Among them are the English elections that were originally meant to take place in May 2020 but were postponed because of the pandemic. That means that as well as votes in Scotland and Wales, a bumper set of contests is now scheduled in England for May 2021. There will be votes for English councils, police and crime commissioners, the London mayor, the London Assembly, regional mayors and local mayors.
There has been some speculation that these too might be postponed. When asked, the prime minister has said that we have to “keep it under review”. But keeping things under review isn’t enough. If the English votes are to go ahead, important steps need to be set in motion immediately.
Running an election during a pandemic means making significant changes to the normal routine. Citizens may not want to risk their health and decide not to vote if their safety can’t be assured, so measures need to be taken to ensure their safety.
But many of the English local elections have been postponed once already. At some point, it becomes a question of whether postponing poses a threat to democratic freedoms. Some officials have had an extra year in office as a result of the first delay. These elections matter because they hold politicians to account and allow citizens to shape how public services are run. They will also provide the first litmus test for how the current UK government is performing since the 2019 general election.
Many elections worldwide were postponed in 2020 so England was not alone. Our research with International IDEA shows that between February and December, 75 countries and territories postponed elections for at least a short time. Most were rescheduled very quickly, however.
Italy held a referendum and elections, due in late March, at the height of the first wave, in September. Countries that did not hold or reschedule a postponed election were very troubled political systems such as Somalia. For context, Somalia has not conducted a direct popular vote since 1969.
The UK was unusual in postponing for a whole year. It has already delayed as long as Hong Kong, a postponement that even the Trump administration described as undermining “the democratic processes and freedoms”.
How to host a pandemic election
There have been more than 100 national and local elections that did happen around the world in 2020 and we have found many success stories.
A key takeaway was the importance of enabling postal voting. This facilitates higher turnout and reduces risks to staff and the public. Bavaria showed how elections in which everyone votes by post can be organised with very short notice.
However, it would be difficult to organise all-postal elections for May in England, as administrators have warned. There are rigorous anti-fraud mechanisms in place which would require the electorate to provide their signatures and date of births before being given a postal vote. Only one in five have done so so far.

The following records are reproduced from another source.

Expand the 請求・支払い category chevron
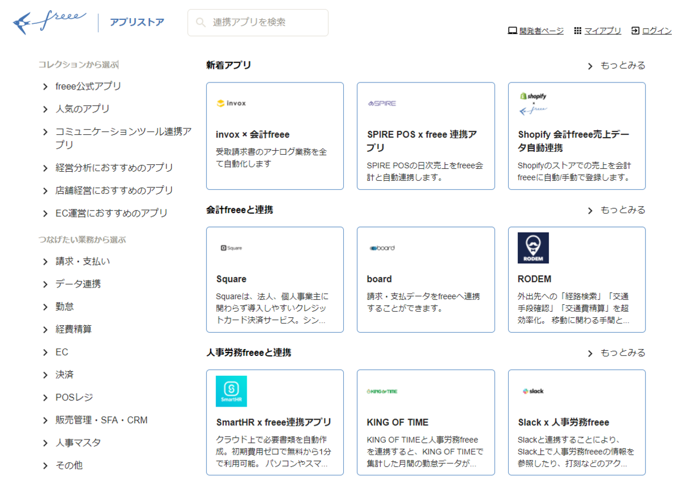 [x=45, y=262]
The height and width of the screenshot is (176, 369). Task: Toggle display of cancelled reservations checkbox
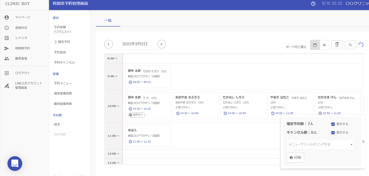tap(333, 133)
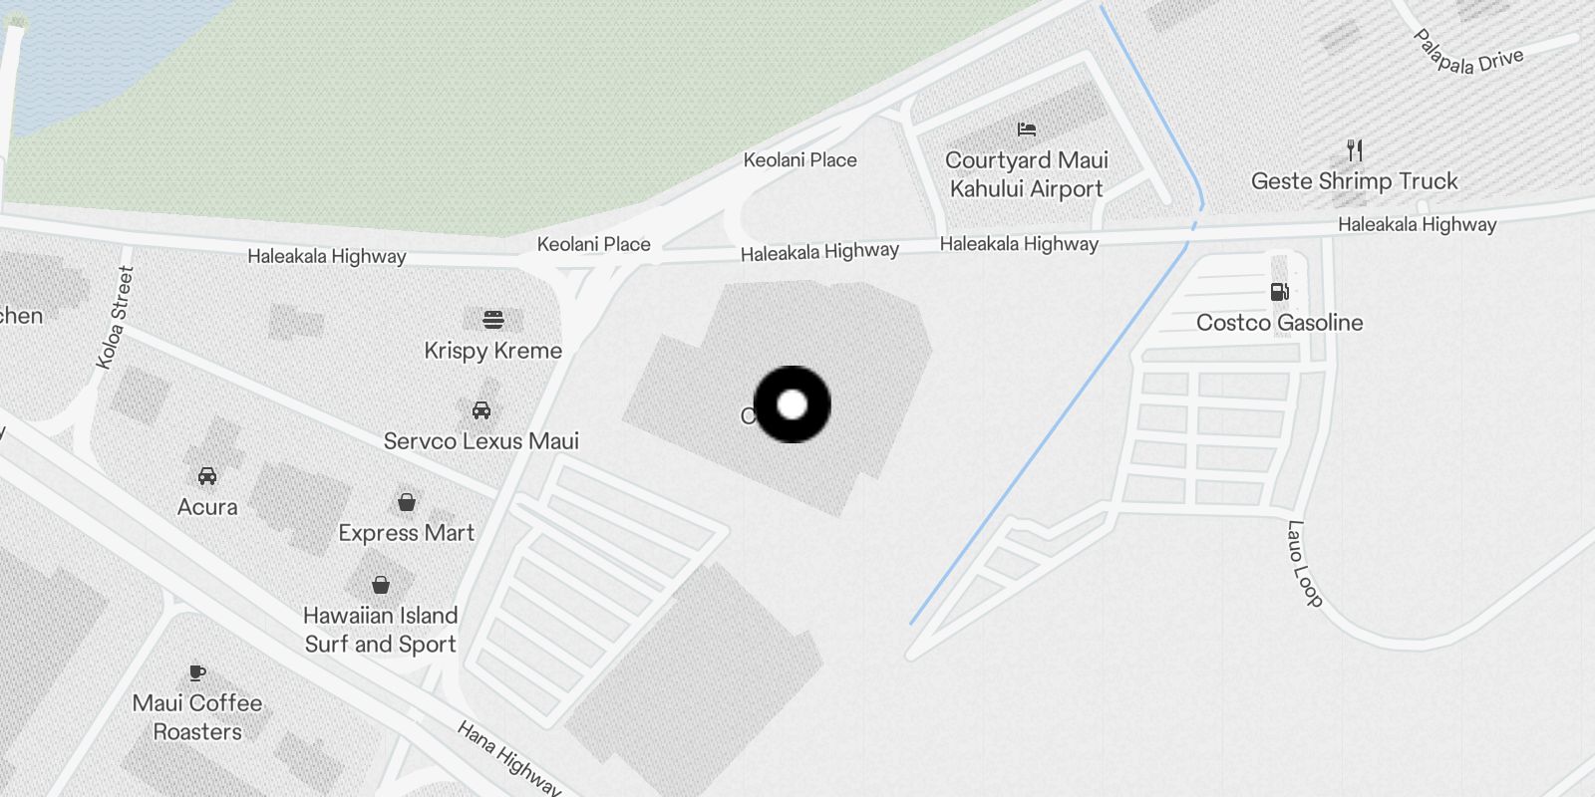
Task: Open the Express Mart shopping basket icon
Action: [407, 501]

Only if these mechanisms were relaxed could all-postal elections be feasible for May, which means this isn’t really a serious option. It would, however, be possible with a short delay if everyone could be encouraged to apply for a postal vote since there are no limitations on who can apply.
There are other best practices that the UK government has been slow to adopt. It needs to act urgently to have them in place.
For a start, voting should be spread over several days. This makes it easier for voters to socially distance in polling stations while giving everyone time to take part. Even local elections, where turnout is low, have peaks and queues during busier moments. Early voting can also encourage higher turnout. There is time for such legislation to be drawn up and introduced. This would improve elections anyway, if the government acts now and is clear about the intentions of such legal changes.
The people running these elections also need more funding so that they can make voting safe. In Australia, polling stations were provided with hand sanitiser and extra staff were laid on so that extra cleaning could be done. In South Korea, temperature checks were taken before citizens entered polling stations. This all took money. The provision of PPE in South Korea was estimated to add $16 million to the cost of running an election in March 2020. Hand sanitiser and other health measures added $32-37 million to the budget for Sri Lankan elections.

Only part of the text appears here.